CurveReads asUse for
_OUT (fast start, gentle finish)The object was already moving and is arriving/settlingSomething appearing, expanding, or coming to rest — a panel opening, a highlight fading in
_IN (gentle start, fast finish)The object is departing/accelerating awaySomething disappearing or being dismissed — a panel closing, a highlight fading out
_IN_OUTA deliberate, self-contained move with its own beginning and endA value moving from one settled state to another with the user not actively involved — the "model-scale" case above
Easing.LINEARMechanical, constant-rateRarely what a UI transition should look like; reach for it only when the motion genuinely represents a constant real-world rate (a clock hand, a conveyor belt), not general-purpose UI polish

Easing.QUADRATIC_* is a reasonable default weight for UI-scale motion; CUBIC_* or higher reads as more pronounced acceleration/deceleration and suits larger or slower model-scale transitions better than it suits a small, frequent UI transition.

Avoiding unnecessary motion

Every animation has an ongoing cost: it holds a stepTimer listener alive for its duration, and — more importantly for the user — it delays the interface from reaching its final, readable state. Two guidelines keep motion in check as a project grows:

  • Don't animate purely decorative flourish that isn't tied to a state change the user needs to track. A control panel that pulses gently at rest to "look alive" is the kind of motion that reads as polish once and as visual noise on the hundredth viewing.
  • Chain, don't overlap incidentally.

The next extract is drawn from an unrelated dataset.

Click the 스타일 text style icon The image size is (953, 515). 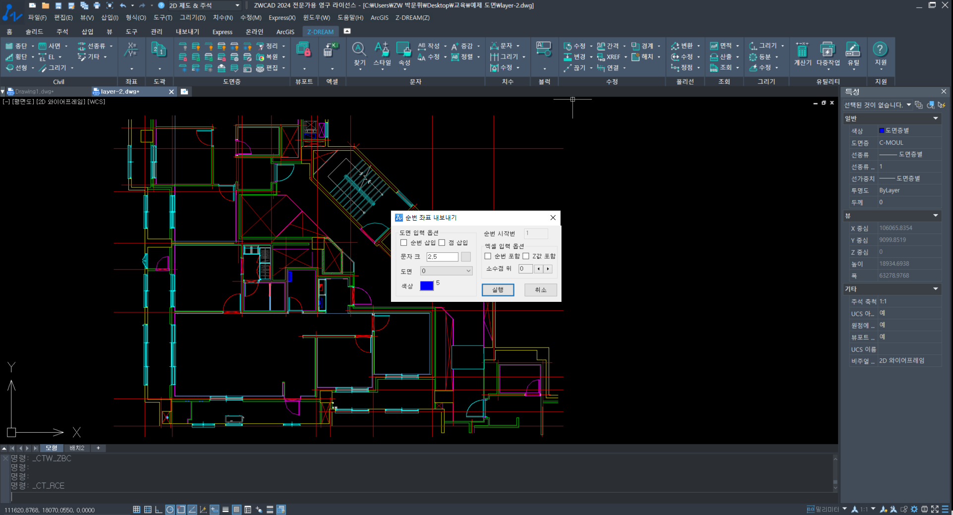[x=382, y=50]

If two animations on related content need to run in sequence (a highlight fading in, then a value updating), use firstAnimation.then( secondAnimation ) (see Animation and Easing) rather than starting both independently and hoping their durations happen to line up — durations that "happen to line up" drift the moment either one is tuned later.

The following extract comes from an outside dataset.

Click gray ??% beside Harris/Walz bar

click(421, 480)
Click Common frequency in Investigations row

Respecting reduced-motion preferences

SceneryStack doesn't ship a dedicated reduced-motion API, but a project that wants to honor the platform-level prefers-reduced-motion preference (or offer its own "reduce motion" toggle) can do so with the same building blocks used for any other optional behavior: read window.matchMedia( '(prefers-reduced-motion: reduce)' ).matches (or a project-specific preference) once at startup, store it in a BooleanProperty following the feature-flag naming convention, and branch on it wherever an animation would otherwise start — either skipping straight to the Animation's end value, or using a much shorter duration, instead of running the full transition.

ts
import { Animation, Easing } from 'scenerystack/twixt';
import MySimFeatures from './MySimFeatures.js'; // reducedMotionFeatureEnabledProperty, per the feature-flag pattern

function animateToTarget( property: NumberProperty, target: number ): void {
  if ( MySimFeatures.reducedMotionFeatureEnabledProperty.value ) {
    property.value = target; // snap instantly rather than tween
    return;
  }

  new Animation( {
    property: property,
    to: target,
    duration: 0.8,
    easing: Easing.CUBIC_IN_OUT
  } ).start();
}

Motion should clarify a change, not just decorate it

Before adding an Animation to a transition, ask what the viewer learns from watching the intermediate frames. If the answer is "nothing — they just see the final state a fraction of a second later," the animation is decoration, not communication, and a shorter duration (or no animation at all) usually serves the interface better.